■ **WHAT YOU SHOULD DO**: Can you update the medspa summary below, giving everything from "Executive Summary" down to "handling business operations." with "medical director" changed to "clinical director"?

■ **TEXT SECTION**:
*** Begin section ***
Disclaimer: This material is provided for educational and informational purposes only. It does not constitute legal advice, medical advice, or regulatory guidance. Requirements, interpretations, and enforcement practices may vary and are subject to change. Always verify current requirements directly with the North Carolina Medical Board, the North Carolina Board of Nursing, and the North Carolina Board of Pharmacy, and consult qualified healthcare legal counsel before making decisions or taking action.
Executive Summary
- Only a North Carolina–licensed physician (MD/DO) may serve as the medical director for medical procedures. Nonphysicians may own the business entity, but they may not practice medicine or control medical decision-making. Most medspas use a physician-led clinical structure for medical services, with a separate administrative or management entity handling business operations.
- Physicians may delegate medical acts, including injectables and device-based services, to qualified staff and may support prescribing by APRNs and PAs through written collaborative or supervisory arrangements. North Carolina does not impose a fixed numerical cap on supervised providers, but oversight must be appropriate to the services offered and consistent with board expectations.
*** End section ***
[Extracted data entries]
*** Begin section ***
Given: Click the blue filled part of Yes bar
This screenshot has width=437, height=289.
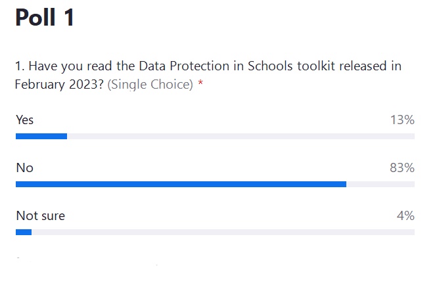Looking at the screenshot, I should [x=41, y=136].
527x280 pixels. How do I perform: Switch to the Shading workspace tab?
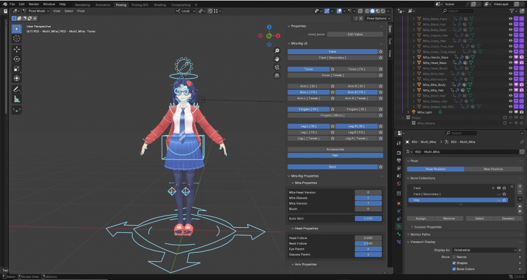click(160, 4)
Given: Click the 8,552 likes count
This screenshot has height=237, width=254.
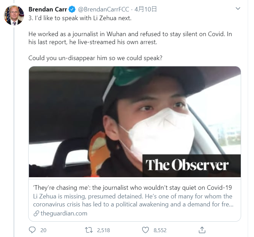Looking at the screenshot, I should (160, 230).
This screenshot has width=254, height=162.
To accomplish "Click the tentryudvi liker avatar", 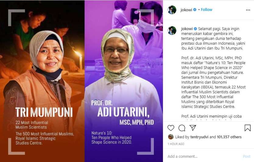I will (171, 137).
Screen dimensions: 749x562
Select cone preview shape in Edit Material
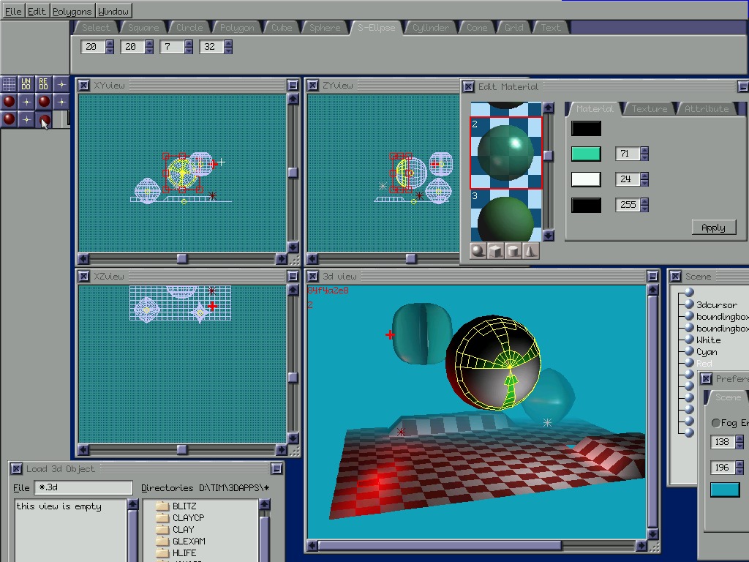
*** End section ***
■ **ANSWER TO THIS TASK**:
Executive Summary
- Only a North Carolina–licensed physician (MD/DO) may serve as the clinical director for medical procedures. Nonphysicians may own the business entity, but they may not practice medicine or control medical decision-making. Most medspas use a physician-led clinical structure for medical services, with a separate administrative or management entity handling business operations.